In Louisiana, much of the damage was concentrated in and around New Orleans, particularly in Jefferson Parish, which is just west of the city. The disruptions included weeks without trash pickup in some parts of New Orleans, giving way to a putrid stench and the proliferation of maggots. 

But perhaps the most enduring consequence has been the soaring cost of insurance, stoking a crisis with the industry that exploded after the storm. Insurance providers went bankrupt or left the state, and the ones that remained raised their prices — so high in some cases that homeowners simply could not afford coverage, leading to foreclosures. 

The population in those areas has declined. New Orleans and the surrounding area had the steepest population drop of any metropolitan area in the country between 2020 and 2023, according to census estimates. Experts attributed the decline to the storm and its financial impacts. 

One thought on “Francine Opens Wounds of Storms Past”


  1. Twenty years ago I was certain that New Orleans* would be the first US city taken out by global warming’s sea level rise.
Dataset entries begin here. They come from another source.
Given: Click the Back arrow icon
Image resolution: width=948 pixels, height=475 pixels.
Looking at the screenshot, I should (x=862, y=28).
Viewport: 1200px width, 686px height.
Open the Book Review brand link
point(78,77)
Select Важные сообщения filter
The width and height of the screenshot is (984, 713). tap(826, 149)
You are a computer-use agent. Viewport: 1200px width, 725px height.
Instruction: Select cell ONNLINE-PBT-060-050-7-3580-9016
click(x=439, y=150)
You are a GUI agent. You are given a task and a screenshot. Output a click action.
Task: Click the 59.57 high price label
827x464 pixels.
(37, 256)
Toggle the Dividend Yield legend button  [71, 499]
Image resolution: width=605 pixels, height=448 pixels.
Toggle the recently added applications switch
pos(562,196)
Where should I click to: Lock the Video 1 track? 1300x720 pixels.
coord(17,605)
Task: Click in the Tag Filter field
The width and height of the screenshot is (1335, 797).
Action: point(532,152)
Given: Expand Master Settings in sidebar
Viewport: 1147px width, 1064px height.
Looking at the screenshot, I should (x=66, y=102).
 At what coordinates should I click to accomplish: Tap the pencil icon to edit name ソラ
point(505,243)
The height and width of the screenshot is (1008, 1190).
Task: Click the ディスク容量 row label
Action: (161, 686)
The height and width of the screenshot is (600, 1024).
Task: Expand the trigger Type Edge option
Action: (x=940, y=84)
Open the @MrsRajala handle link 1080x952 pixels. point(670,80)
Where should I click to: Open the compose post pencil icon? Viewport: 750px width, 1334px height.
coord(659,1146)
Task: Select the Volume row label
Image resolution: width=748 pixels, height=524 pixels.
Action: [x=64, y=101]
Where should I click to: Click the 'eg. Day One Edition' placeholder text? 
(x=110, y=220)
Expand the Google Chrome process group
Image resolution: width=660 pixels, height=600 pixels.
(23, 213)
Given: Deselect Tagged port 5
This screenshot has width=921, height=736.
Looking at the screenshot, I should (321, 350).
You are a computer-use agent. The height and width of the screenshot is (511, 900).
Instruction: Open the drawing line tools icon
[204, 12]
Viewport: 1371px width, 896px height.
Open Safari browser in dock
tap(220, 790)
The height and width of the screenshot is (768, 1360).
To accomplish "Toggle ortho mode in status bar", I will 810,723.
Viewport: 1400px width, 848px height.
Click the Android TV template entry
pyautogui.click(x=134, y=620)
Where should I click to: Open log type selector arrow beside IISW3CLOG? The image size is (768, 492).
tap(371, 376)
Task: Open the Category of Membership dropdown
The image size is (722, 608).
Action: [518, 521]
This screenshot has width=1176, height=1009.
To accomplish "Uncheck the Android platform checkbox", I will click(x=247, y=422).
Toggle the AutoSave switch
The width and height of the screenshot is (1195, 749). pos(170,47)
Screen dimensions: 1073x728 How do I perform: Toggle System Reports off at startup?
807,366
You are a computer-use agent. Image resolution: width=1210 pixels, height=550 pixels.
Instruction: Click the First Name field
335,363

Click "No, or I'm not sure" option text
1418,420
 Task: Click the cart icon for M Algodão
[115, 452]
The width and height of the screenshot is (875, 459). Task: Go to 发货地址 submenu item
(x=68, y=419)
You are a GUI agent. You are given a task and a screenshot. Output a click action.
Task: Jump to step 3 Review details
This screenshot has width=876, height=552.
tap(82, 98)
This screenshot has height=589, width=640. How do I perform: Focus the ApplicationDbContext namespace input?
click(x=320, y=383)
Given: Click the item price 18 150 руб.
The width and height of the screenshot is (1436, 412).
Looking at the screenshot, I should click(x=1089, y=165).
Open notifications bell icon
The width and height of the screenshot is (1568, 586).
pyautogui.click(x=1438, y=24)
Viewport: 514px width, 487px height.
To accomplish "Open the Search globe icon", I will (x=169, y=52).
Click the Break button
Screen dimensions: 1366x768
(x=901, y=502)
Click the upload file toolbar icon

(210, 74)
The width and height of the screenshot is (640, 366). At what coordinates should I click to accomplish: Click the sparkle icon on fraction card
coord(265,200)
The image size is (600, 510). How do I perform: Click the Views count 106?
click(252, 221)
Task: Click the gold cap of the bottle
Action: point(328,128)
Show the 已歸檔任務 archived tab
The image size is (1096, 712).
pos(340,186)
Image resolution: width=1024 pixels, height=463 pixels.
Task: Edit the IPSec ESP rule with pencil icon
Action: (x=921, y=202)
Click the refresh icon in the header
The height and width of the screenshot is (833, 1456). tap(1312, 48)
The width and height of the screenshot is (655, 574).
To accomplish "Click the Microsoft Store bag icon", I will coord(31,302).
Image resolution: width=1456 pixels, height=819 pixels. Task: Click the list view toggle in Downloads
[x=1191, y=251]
Then it became clear that cities immediately on the Atlantic coast (Boston, New York, Miami, etc.) and especially barrier island cities (Galveston, Miami Beach, Atlantic City) would suffer more directly from SLR. Furthermore, sea walls need to be tougher than levees due to the direct impact from storms at sea, and it is more expense to add new sea walls and levees and drainage pumps to established cities that never needed them before.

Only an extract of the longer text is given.